Store the system logs in MariaDB
841 words, 4 minutes
I’ve used Elasticsearch on OpenBSD to store my system logs for quite long now. And if it does the job, there are a few things I don’t like so much with it.
I only used a single instance so I was warned about availability. But a sudden power outage had severe impact on my daily data. Way much more than what I expected from a Production-ready software. Rebuilding and re-indexing the data was a real pain in the ass. From time to time, I also get errors about indexing that seem to go away without doing nothing.
The latter is probably due to my low memory server. But I want to store logs for only a couple of boxes. And I don’t want to reserve 4GB of RAM just for this. This “gimme more RAM” manner really annoys me. And as I also need RAM for Logstash (to parse the data and send them to Elasticsearch), this leads to way too much resources consumption.

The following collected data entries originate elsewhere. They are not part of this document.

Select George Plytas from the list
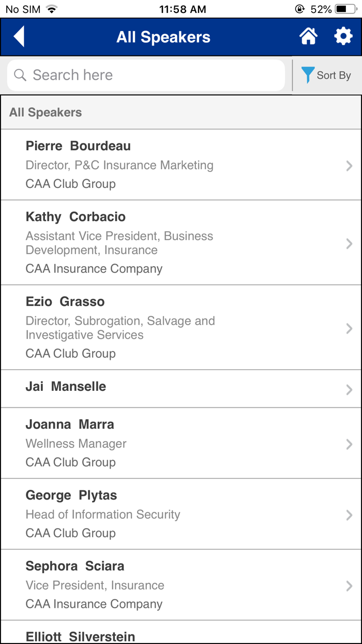Image resolution: width=362 pixels, height=644 pixels. click(181, 514)
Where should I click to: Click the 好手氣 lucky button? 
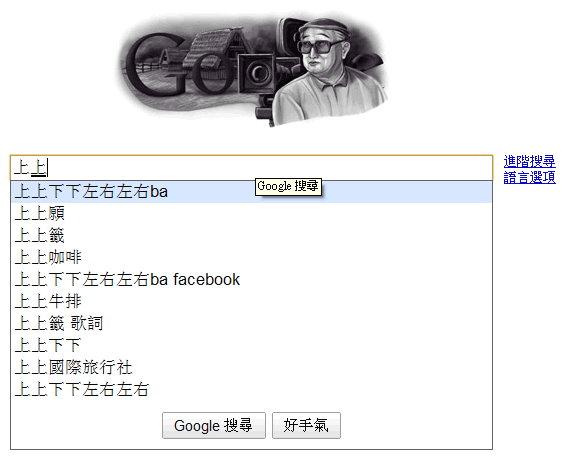(306, 426)
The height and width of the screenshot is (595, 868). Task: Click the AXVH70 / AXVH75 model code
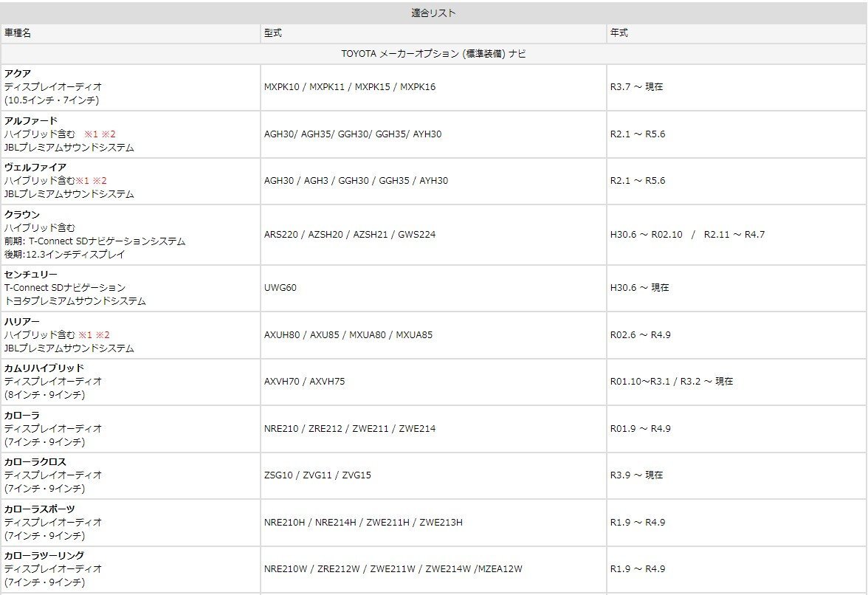pos(304,382)
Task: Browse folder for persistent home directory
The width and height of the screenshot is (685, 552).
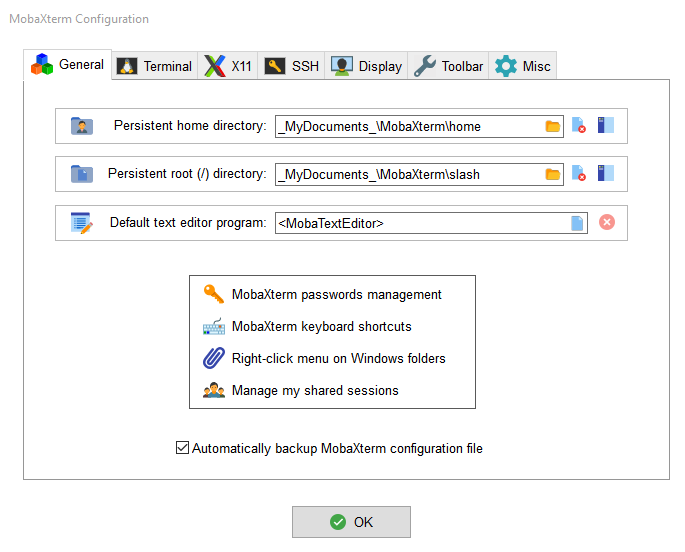Action: [553, 126]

That said, I decided to test another way for storing the logs : using a RDBMS, namely MariaDB. I already have one running smooth. And I read Grafana was able to read data from it using SQL commands.
How it’ll work
The stock syslogd(8) will be configured to send everything it gets to a local (or remote) syslog-ng daemon. The latter will parse, filter, format and store the logs into a (remote) MySQL / MariaDB instance.
Prepare the RDBMS
I’m using mariadb-server-10.0.34v1 on OpenBSD 6.3/amd64.
First of all, I want to be able to compress the (text) data from the logs. So I had to enable a few InnoDB related options.
# vi /etc/my.cnf
(...)
innodb_file_per_table = 1
innodb_file_format = barracuda
innodb_strict_mode = 1
(...)
# rcctl restart mysqld
Then, I simply created a database and the credentials that’d be used by syslog-ng.
# mysql -u root -p
(...)
> CREATE database logsink;
> GRANT ALL PRIVILEGES ON logsink.* \
TO 'syslog-ng'@'%' IDENTIFIED BY 'changeme';
> FLUSH PRIVILEGES;
Install and configure Syslog-NG
There are drivers required by syslog-ng to store data into mysql.
# pkg_add syslog-ng libdbi-drivers-mysql
Syslog-NG will listen on all interfaces, UDP and TCP ports. This way, any other box can send its logs to him.
# vi /etc/syslog-ng/syslog-ng.conf
(...)
source s_net {
udp(port(8514));
tcp(port(8514));
};
(...)
destination d_mysql_compressed {
sql(
type(mysql)
host("127.0.0.1") username("syslog-ng") password("changeme")
database("logsink")
table("_all")
create-statement-append(ROW_FORMAT=COMPRESSED)
columns(
"seq bigint(20) unsigned NOT NULL AUTO_INCREMENT PRIMARY KEY",
"unixtime bigint NOT NULL",
"facility varchar(16)",
"priority varchar(16)",
"level varchar(16)",
"host varchar(64) NOT NULL",
"program varchar(64) NOT NULL",
"pid smallint",
"message text",
"tag varchar(32)"
)
values(
"", "${UNIXTIME}", "$FACILITY_NUM", "$PRIORITY", "$LEVEL_NUM",
"${HOST}", "$PROGRAM", "${PID}", "${MSGONLY}", "$TAG"
)
indexes("unixtime", "host", "program", "tag")
null("")
);
};
(...)
log { source(s_net); filter(f_all); destination(d_mysql_compressed); };
(...)
# rcctl enable syslog_ng
# rcctl start syslog_ng
When this is done, configure syslogd(8).
# vi /etc/syslog.conf
(...)
*.* @127.0.0.1:8514
# rcctl restart syslogd
Explore the logs
From here, the logs should be stored in MariaDB / MySQL.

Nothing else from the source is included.